- _Instructions for the task_: Give back the records below exactly, every one, with no pictures.

- _Records_:
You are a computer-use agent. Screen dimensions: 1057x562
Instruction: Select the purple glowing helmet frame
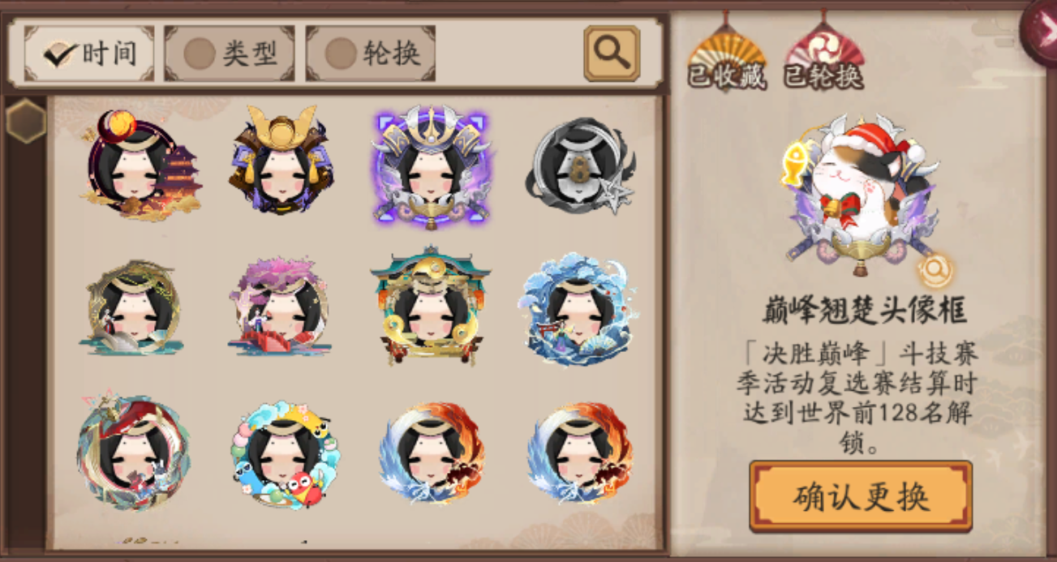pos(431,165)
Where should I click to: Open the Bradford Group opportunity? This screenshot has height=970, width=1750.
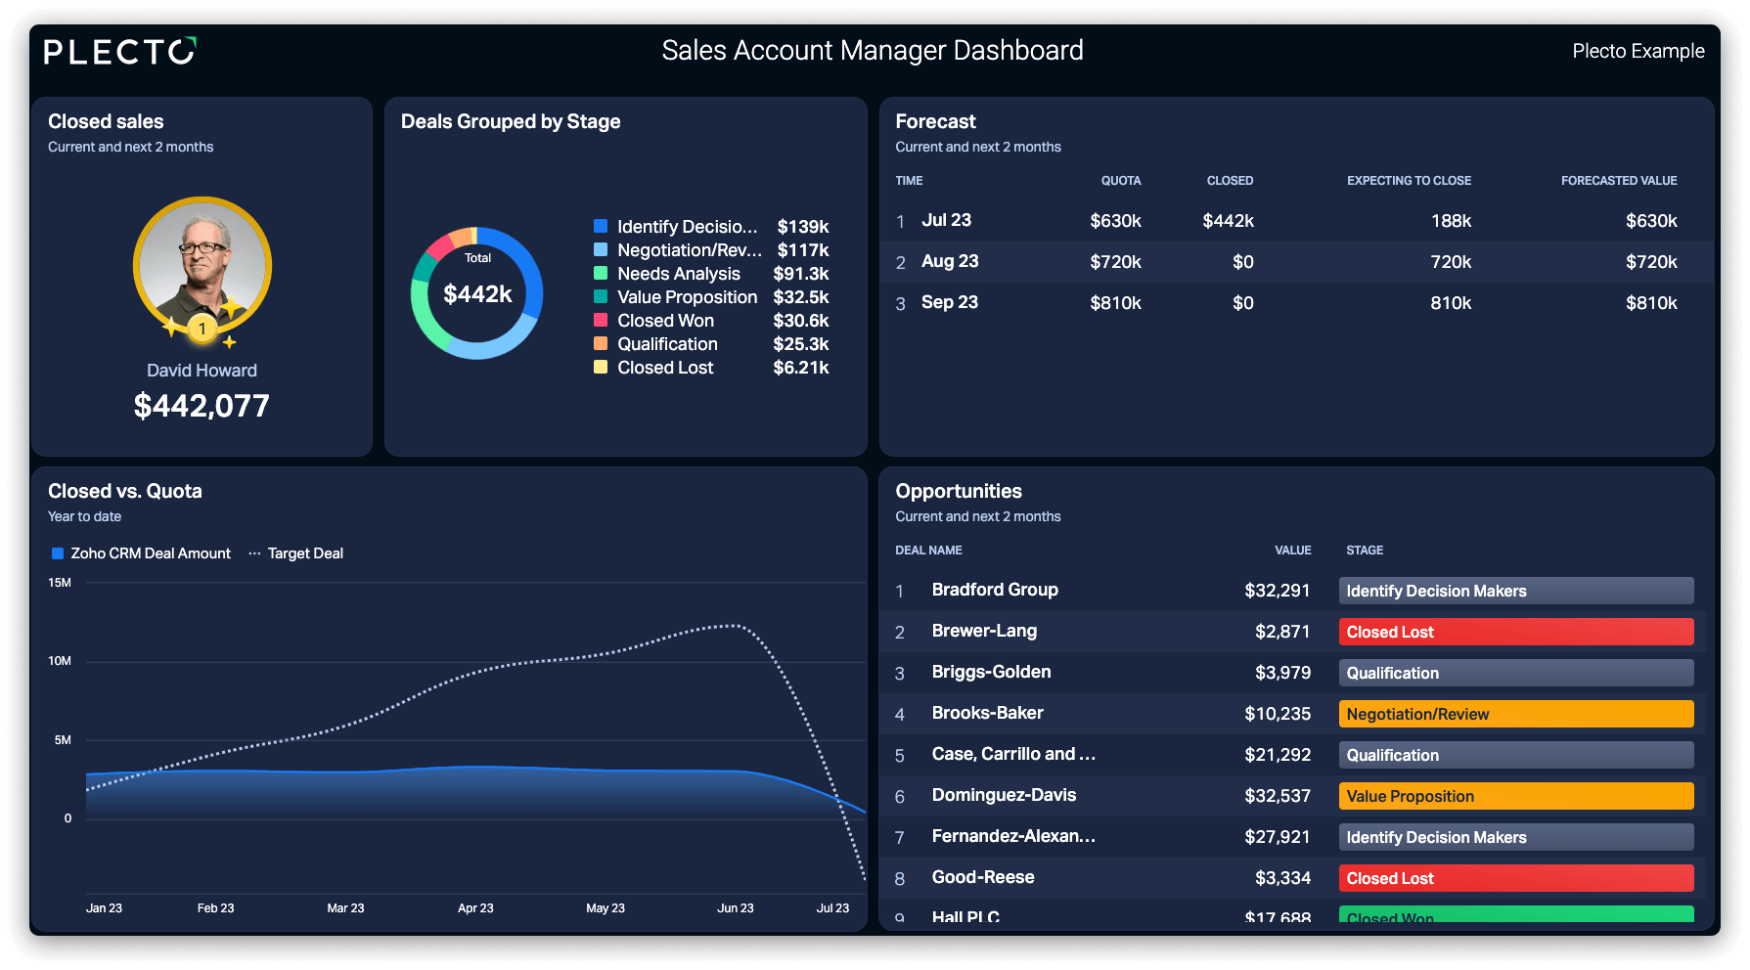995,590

- _Solved problem_:
You are a computer-use agent. Screen dimensions: 1057x562
Instruction: Select the purple glowing helmet frame
pos(431,165)
Where should I click to: Open the Bradford Group opportunity? This screenshot has height=970, width=1750.
995,590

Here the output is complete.